Ep. 90: Jen Crozier, VP of IBM Corporate Citizenship, On Living With Intention
“I think that the places where I’ve had the most both success and contentment have been the things that are most authentic to who I am and what I really wanted to do rather than what I think people expected me to do.”
In this episode, Jen Crozier, President of the IBM Foundation and Vice President of IBM Corporate Citizenship, shares the importance of following your path and living with intention.
“Choose. Live with intention. Make intentional choices about where you want to spend your life energy. And so the things you say yes to really say yes and lean into them, and the rest you have to say no to to free things up for that.”
In college, Jen planned on becoming a professor of linguistics. But she worked at IBM for a summer gig and fell in love with all the amazing people and the important inventing, building, and designing work they were doing.
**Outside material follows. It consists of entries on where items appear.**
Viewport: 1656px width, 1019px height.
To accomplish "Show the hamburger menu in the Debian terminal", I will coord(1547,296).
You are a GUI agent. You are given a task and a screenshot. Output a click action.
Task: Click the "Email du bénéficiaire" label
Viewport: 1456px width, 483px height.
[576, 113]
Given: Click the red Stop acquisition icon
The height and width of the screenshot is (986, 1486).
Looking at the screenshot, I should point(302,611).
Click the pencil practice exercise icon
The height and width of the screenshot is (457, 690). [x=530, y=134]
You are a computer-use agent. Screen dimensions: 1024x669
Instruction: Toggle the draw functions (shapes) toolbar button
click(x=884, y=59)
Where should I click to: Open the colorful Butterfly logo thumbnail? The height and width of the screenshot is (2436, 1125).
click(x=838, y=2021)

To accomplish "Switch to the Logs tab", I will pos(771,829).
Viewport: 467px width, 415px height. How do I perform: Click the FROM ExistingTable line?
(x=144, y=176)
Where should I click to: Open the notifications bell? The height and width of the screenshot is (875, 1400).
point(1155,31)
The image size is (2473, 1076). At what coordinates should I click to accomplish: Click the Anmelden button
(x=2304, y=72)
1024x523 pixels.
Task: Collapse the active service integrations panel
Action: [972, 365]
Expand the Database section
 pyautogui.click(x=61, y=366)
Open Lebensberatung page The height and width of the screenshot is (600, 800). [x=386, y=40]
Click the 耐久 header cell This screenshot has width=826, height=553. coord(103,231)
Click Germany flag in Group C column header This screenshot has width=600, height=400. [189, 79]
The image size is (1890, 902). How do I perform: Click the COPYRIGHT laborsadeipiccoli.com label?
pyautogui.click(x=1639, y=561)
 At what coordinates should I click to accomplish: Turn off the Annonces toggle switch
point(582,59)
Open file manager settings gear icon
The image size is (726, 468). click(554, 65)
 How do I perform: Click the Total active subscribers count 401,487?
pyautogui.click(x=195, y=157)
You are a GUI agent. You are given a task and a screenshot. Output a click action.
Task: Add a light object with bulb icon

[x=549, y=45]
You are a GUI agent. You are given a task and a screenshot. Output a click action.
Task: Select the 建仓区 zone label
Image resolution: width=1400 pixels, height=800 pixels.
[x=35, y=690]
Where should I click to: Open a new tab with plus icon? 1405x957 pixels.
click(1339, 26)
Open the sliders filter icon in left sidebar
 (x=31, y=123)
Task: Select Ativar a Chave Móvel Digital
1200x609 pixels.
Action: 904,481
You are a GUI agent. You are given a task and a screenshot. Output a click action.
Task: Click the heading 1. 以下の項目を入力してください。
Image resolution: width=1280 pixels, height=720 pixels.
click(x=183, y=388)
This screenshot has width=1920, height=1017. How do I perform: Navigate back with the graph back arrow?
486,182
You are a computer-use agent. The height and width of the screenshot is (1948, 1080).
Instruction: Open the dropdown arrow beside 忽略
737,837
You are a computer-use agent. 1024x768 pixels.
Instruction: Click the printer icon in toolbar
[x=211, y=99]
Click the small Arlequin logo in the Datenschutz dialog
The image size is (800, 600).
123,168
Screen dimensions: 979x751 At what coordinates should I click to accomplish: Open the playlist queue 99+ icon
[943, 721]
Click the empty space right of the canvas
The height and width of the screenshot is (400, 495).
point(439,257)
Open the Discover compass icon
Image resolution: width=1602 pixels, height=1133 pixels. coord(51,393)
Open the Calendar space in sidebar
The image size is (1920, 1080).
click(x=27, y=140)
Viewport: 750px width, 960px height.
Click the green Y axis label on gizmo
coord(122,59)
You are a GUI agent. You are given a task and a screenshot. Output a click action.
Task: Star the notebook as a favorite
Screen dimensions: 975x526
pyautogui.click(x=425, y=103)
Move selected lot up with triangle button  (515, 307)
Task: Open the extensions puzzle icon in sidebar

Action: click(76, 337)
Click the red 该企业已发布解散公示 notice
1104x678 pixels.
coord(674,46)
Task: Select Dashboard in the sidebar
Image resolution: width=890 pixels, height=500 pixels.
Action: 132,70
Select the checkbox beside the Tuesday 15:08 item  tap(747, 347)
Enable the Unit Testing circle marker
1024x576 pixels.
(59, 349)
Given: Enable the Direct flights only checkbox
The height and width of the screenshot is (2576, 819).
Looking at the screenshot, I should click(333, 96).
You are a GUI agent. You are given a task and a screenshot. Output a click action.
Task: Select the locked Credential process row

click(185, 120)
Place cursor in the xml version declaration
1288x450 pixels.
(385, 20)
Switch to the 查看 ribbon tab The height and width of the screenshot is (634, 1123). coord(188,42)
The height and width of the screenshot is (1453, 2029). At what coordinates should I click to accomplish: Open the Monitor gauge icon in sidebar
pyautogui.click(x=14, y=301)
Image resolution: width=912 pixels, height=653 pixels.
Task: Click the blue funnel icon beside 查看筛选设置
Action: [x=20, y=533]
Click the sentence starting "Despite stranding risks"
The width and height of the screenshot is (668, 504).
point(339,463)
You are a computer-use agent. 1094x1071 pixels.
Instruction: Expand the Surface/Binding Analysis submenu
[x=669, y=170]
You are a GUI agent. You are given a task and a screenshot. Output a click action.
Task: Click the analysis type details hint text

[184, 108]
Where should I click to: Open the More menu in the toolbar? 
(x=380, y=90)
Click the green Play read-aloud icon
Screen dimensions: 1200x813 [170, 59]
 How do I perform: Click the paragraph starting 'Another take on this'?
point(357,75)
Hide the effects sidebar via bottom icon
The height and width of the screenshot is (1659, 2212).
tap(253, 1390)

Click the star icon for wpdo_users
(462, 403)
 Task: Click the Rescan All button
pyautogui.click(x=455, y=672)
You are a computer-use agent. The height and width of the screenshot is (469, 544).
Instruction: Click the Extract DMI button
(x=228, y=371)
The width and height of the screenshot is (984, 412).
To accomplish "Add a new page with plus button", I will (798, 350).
Her path to VP of Corporate Citizenship wasn’t linear, though. She moved through different parts of marketing to corporate communications, then to public policy, and then took a short sabbatical for a few months after working with the company for 10 years. When she came back, she was thrown into corporate citizenship.
“You have to kind of build it yourself and everyone’s path is different and they zig and zag, they don’t just go straight up and down so as you’re moving along really grabbing opportunities that speak to you and to your passion place and just moving forward with them regardless of whether you think they’re the cookie cutter guide to success.”
There, she developed IBM’s version of the Peace Corps, a program where employees receive full pay and benefits for 4 weeks while they go do important work in the developing world.
“With the problems that our planet is facing today, the solutions have to come from multiple sources.”
In this episode, Jen shares why people pleasing is a real derailment to success, the importance of putting energy into bigger, higher-level things, and the best advice one of her mentors gave her.